こだわり住職のよもやま話

2017年1月

やさしい仏教講座(第8回)

2017年01月29日

雪の光明寺

○お釈迦さまの夢を忘れた上座部の僧侶たち
お釈迦さまは川を渡る専門家たちに「出家せよ」と説きました。なぜなら川を渡るには、よけいなものを付けていては泳げないからです。服を着たり財産などをぶら下げたままでは広い川を渡るのは無理です。妻子も捨てて「裸になりなさい」と教えました。やがて、出家した者が渡りきったあとには、必ずすべての人々が救われる橋がかかります。お釈迦さまは、のちに人々を導く役目をこの出家僧たちに託したのです。ところが、お釈迦さまの没後、長い年月が経過すると、出家僧たちは自分たちが川を渡りきったときに、お釈迦さまのこの夢を忘れてしまうようになりました。自分たちが到達できれば、もうそれでよいと思うようになったのです。

 

○上座部仏教における此岸は「苦」に満ちた世界
お釈迦さまは、此岸にすむ私たちは真の意味での幸せはない、幸せにはなれないといいました。その理由を、上座部仏教では此岸が苦に満ちているからだと考えました。その苦とは「生・老・病・死」の四苦と、「愛別離苦」「怨憎会苦(おんぞうえく)」「求不得苦(ぐふとくく)」「五蘊盛苦(ごうんじょうく)」という四つの基本的な苦が私たちを悩まし苦しめているからだとしました。「愛別離苦」とは、愛する人と別れる苦しみです。「怨憎会苦」は、恨みや憎しみを観じる相手と出逢う苦しみです。「求不得苦」とは、物質的な欲望が満たされない苦です。「五蘊盛苦(ごうんじょうく)」の「五蘊」とは、肉体と精神を5つの集まりに分けたもので、精神的、肉体的にさまざまなものに執着することで生じる苦です。これが、よくいわれる「四苦八苦」です。

 

大寒らしい一日でした(御忌会)

2017年01月20日

平成29年御忌会歎徳之疏

御忌会が終了しました。毎年のことではありますが、やはり大寒の行事は特別です。今年も境内のハス池は見事に凍りつき、小雪まじりの強風が終日吹き荒れました。しかし、おかげさまで本堂の中は極楽でした。それもこれも2013年(平成25年)に本堂が建て替わったからなんですが、実は昨年末に究極アイテムのエアコンが設置されたのは決定打でした。そりゃーもー快適なこと。

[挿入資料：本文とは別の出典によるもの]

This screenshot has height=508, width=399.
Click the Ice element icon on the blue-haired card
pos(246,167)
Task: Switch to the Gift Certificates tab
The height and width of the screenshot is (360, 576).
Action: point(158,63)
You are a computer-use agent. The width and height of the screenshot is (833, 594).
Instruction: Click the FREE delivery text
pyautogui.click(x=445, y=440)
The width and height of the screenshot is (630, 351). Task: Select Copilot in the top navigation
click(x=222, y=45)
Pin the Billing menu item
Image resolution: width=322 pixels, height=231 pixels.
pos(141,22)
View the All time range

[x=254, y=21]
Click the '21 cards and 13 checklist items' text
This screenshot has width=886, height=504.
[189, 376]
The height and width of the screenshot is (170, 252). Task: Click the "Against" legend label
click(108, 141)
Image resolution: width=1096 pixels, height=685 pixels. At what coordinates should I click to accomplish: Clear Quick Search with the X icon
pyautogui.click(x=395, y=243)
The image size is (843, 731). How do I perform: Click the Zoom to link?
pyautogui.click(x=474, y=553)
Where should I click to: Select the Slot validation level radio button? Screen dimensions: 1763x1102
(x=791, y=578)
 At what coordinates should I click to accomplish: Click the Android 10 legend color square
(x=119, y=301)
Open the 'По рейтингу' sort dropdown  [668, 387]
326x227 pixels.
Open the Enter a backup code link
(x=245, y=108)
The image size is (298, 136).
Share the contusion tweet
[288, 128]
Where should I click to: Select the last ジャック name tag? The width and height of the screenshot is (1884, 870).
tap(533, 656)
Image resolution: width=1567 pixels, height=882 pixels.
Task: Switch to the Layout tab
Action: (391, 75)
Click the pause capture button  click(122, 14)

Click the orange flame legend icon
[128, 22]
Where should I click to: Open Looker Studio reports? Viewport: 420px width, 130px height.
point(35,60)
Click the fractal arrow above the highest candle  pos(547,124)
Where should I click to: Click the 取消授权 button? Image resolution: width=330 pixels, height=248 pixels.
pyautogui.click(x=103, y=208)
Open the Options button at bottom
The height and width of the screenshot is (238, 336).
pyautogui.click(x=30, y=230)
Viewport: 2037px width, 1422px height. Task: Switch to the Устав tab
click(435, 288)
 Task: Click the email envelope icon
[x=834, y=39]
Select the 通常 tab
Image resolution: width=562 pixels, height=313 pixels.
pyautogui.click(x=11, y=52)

なぜこうなったかというと、法事や葬儀で本堂の利用が急増したので、空調の必要性を強く感じるようになったからです。これまで暖房は石油ファンヒーターで夏期は天然クーラーでした。昔の本堂に比べれば、そりゃ月とスッポンなのですが、いかんせん冬期は度々給油作業が必要になります。これが結構めんどうなんです。しかも、大抵、急いでいる時に灯油の在庫切れで慌てふためくことになる。

それから、建て替えで一回り小さくなった本堂では、ファンヒーターを配置するスペースでさえ貴重だという事情もありました。夏は夏で、本堂での通夜は虫の侵入に悩まされます。こういう問題(贅沢な悩みですが・・・)を解消するには、やっぱりエアコンしかありません。幸い本堂再建の資金が少々残っていました。総代の勧めもあって思い切って設置しました。結果、皆さんには喜んでもらえるし坊さんも嬉しい。実にありがたい山寺の贅沢品です。

平成29年御忌会お説教

話しがすっかりそれてしまいましたが、今年の御忌会も昨年同様に組寺の舜青寺住職にお説教をして頂きました。今回で三度目の登板です。有り難うございました。さすがに来年は自分でどうにかしないといけないでしょうね。